A década de 70 foi rica em iniciativas e novidades no que se refere ao progresso das doenças do coração. Foi ela, segundo Ely Toscano Barbosa, "a década da ampliação do desempenho da Cardiologia". Essa declaração está bem representada nas descrições que faremos a seguir. Somávamos, então, 5.000 cardiologistas!

Em abril de 1970, Adib Jatene e colaboradores publicaram os 14 primeiros casos de tratamento cirúrgico da insuficiência coronária com ponte de safena. Nunca, na história da medicina, uma ousadia como esta foi tão aguardada. A sociedade percebeu a vantagem da prevenção do infarto e/ou da angina instável, numa operação bem estudada e sistematizada, permitindo que se evitassem a disfunção ventricular, as arritmias malignas ou a morte prematura. O alcance da técnica que iniciava era imprevisível e, rapidamente, espalhou-se ela pelo Brasil inteiro, permitindo o prolongamento da vida, freqüentemente ceifada, de maneira súbita, pela doença coronária.

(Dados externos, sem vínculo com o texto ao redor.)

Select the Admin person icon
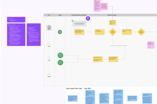The width and height of the screenshot is (157, 104). 49,44
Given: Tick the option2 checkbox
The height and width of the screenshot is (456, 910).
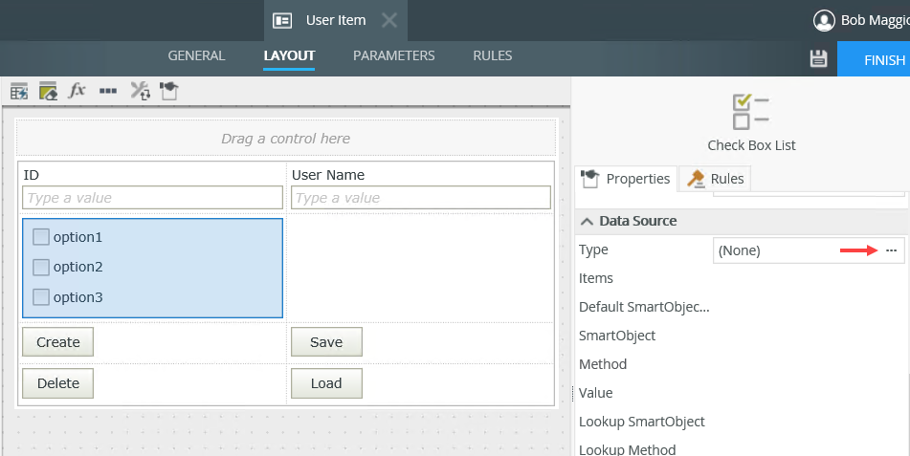Looking at the screenshot, I should pyautogui.click(x=41, y=267).
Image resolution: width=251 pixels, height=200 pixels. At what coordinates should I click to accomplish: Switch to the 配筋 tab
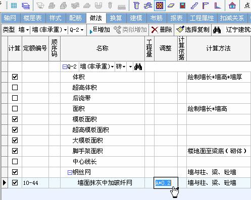pos(75,18)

Foram publicadas nesse ano, também, os primeiros casos de colocação de marcapassos cardíacos artificiais descritos numa tese de José Feldman, no Rio de Janeiro. A colocação do marcapasso corrigia, de maneira permanente, o bloqueio AV, sempre de funestas conseqüências. Esta foi uma vitória da microeletrônica, que colocou à nossa disposição o aparelho mais fantástico, preciso e útil que se possa imaginar. Seja por implantação epicárdica ou endocárdica, o marcapasso permitiu uma vida normal aos pacientes, e, mais do que isso, seu mecanismo só disparava quando solicitado, poupando a pilha que o alimentava, de acordo com o aparecimento de novos modelos chamados "de demanda". Foram surgindo aparelhos unipolares, bipolares, atriais, programáveis e, atualmente, de dupla câmara e com biossensores com pilhas de longa duração. Um sucesso tão grande de técnica e resultados levou Décio S. Kormann a propor a criação de um "Departamento de Estimulação Cardíaca Artificial" no seio da Sociedade Brasileira de Cirurgia Cardiovascular, e José Carlos Pachon Matheos a produzir o primeiro cardioestimulador transesofágico no Brasil.